I work on machine learning applied to sensor data, for understanding physical phenomena. Both time-series models etc for condition monitoring of technical machinery (specifically HVAC in buildings) at https://soundsensing.no And also running ML inference directly on microcontroller-based sensors, via the open-source project emlearn - https://github.com/emlearn/emlearn

usgroup · 2025-05-17T06:57:30 1747465050

Statistical modelling is largely unrelated to machine learning in its ideology. If you're a professional Statistician then you're most likely working as part of some function heavily utilising randomised experiment design, or less frequently, observational designs. This would include hard sciences, actuarial sciences, finance (risk), manufacturing, poll/census research.

The main commercial opensource language for serious Statisticians is R. You can Google for the sorts of jobs requiring R as a marker, if you're interested in applications of Statistics unrelated to LLMs.

To answer your own question about classical ML, you can Google for jobs requiring the specific classical ML technologies in which you are interested as a marker.

epaprat · 2025-05-17T04:45:05 1747457105

There’s still a lot of active research in traditional ML areas that LLMs haven’t solved. Causal inference, robustness to distribution shifts, and adversarial resilience remain open challenges. Continual and online learning, where models adapt without forgetting, are crucial for real-world deployment. Multi-modal learning beyond text, especially fusing vision, time series, and structured data, is another tough frontier. Interpretability, especially in high-stakes domains, still requires far more than attention maps. LLMs are impressive, but they haven’t made most of classical ML research obsolete.
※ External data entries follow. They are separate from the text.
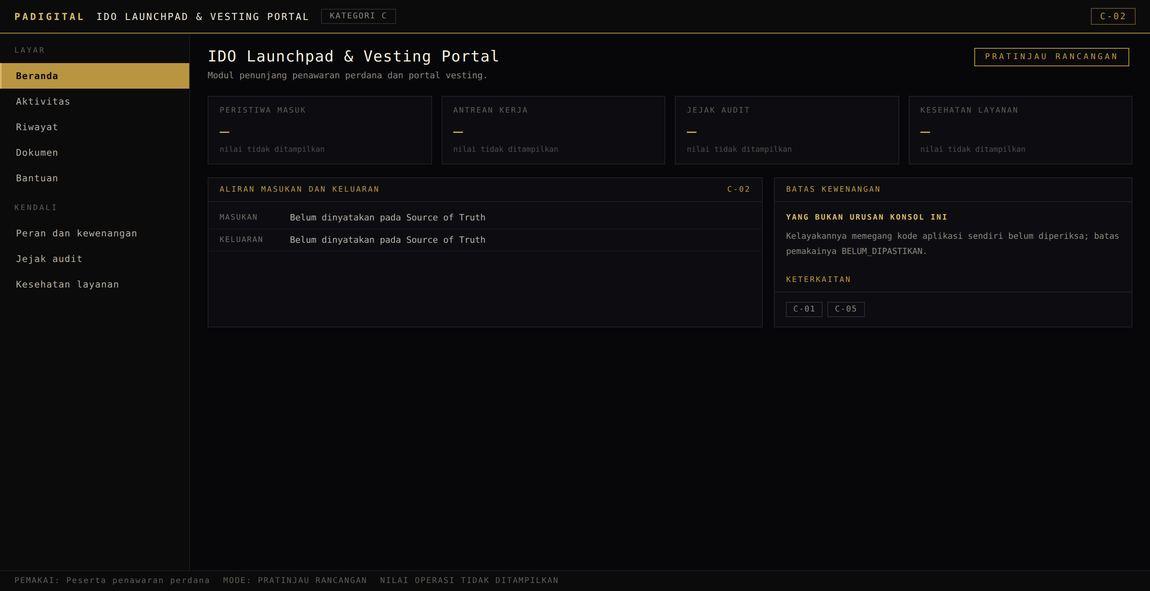Click the Keluaran row
The height and width of the screenshot is (591, 1150).
[x=485, y=240]
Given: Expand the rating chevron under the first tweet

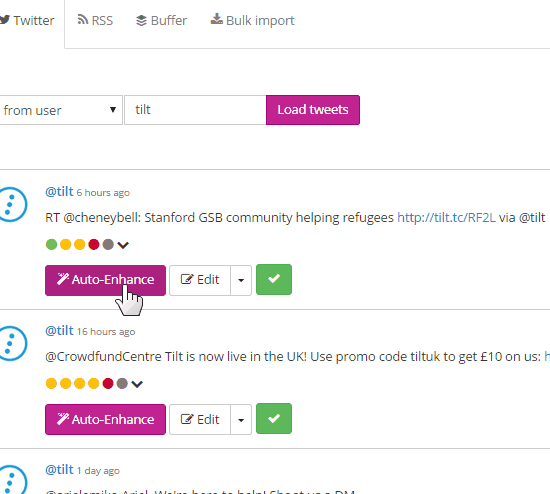Looking at the screenshot, I should (x=123, y=245).
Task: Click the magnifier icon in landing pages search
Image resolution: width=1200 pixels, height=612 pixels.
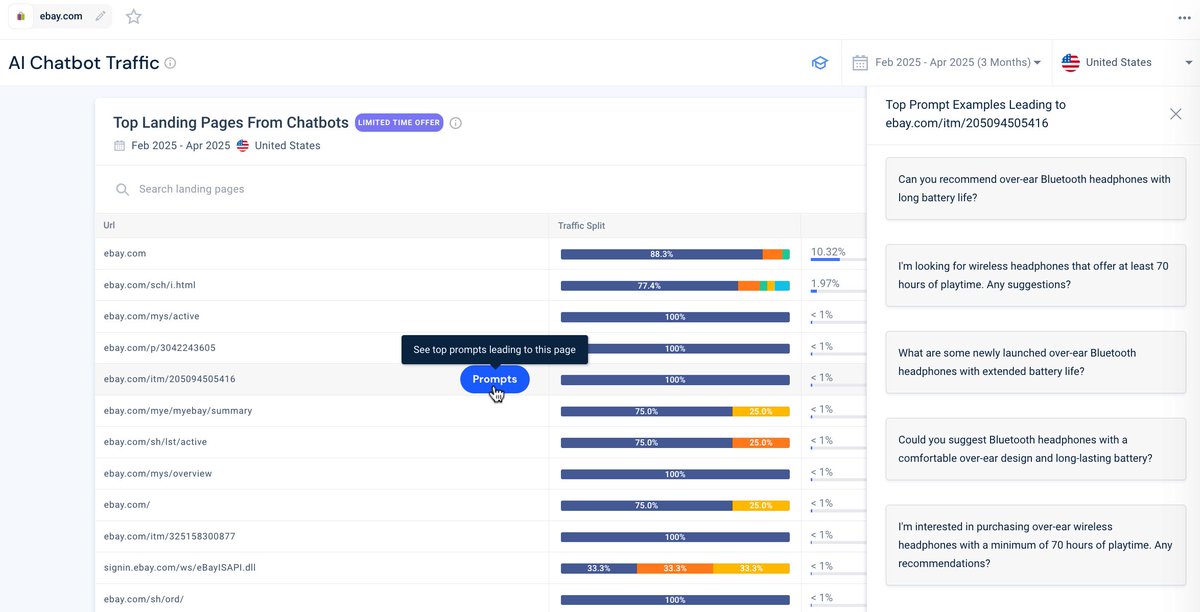Action: (x=121, y=189)
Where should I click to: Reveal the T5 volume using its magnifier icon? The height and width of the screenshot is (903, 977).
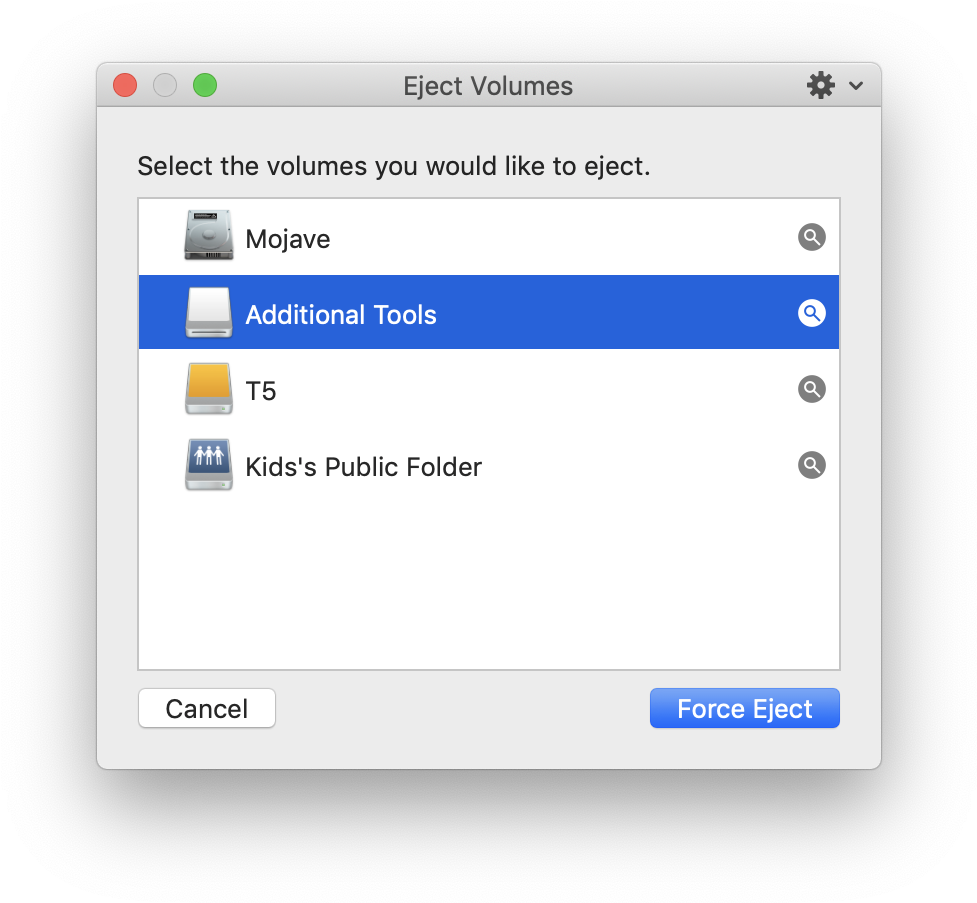[811, 389]
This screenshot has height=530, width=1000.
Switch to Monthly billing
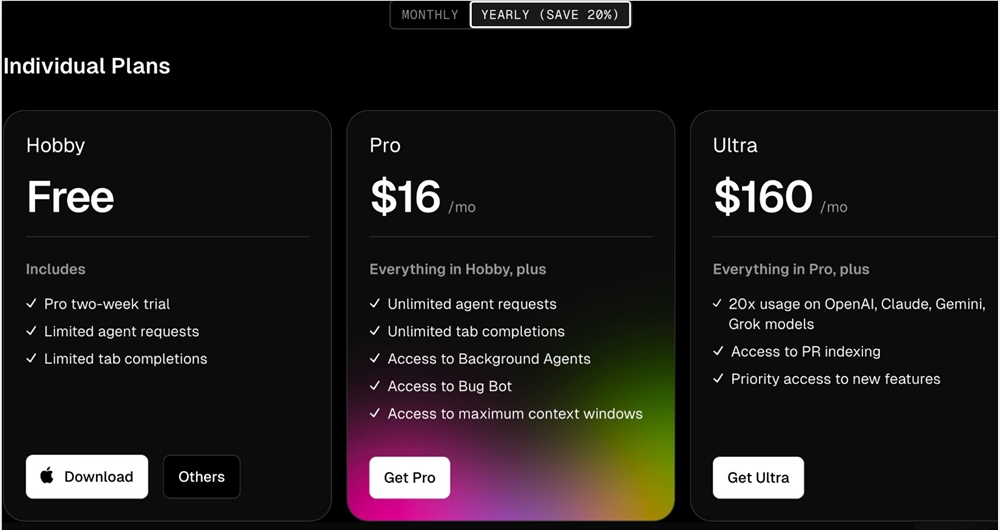coord(430,15)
helltone · 2025-05-17T04:41:16 1747456876

I'm building a tool to make ml on tabular data (forecasting, imputation, etc) easier and more accessible. The goal is to go from zero to a basic working model in minutes, even if the initial model is not perfect, and then iteratively improve the model step by step, while continuously evaluating each step with metrics and comparisons to the previous model. So it's less ml foundation research, and more trying to package it in a user friendly way with a nice workflow, but if that's interesting feel free to reach out (email in profile).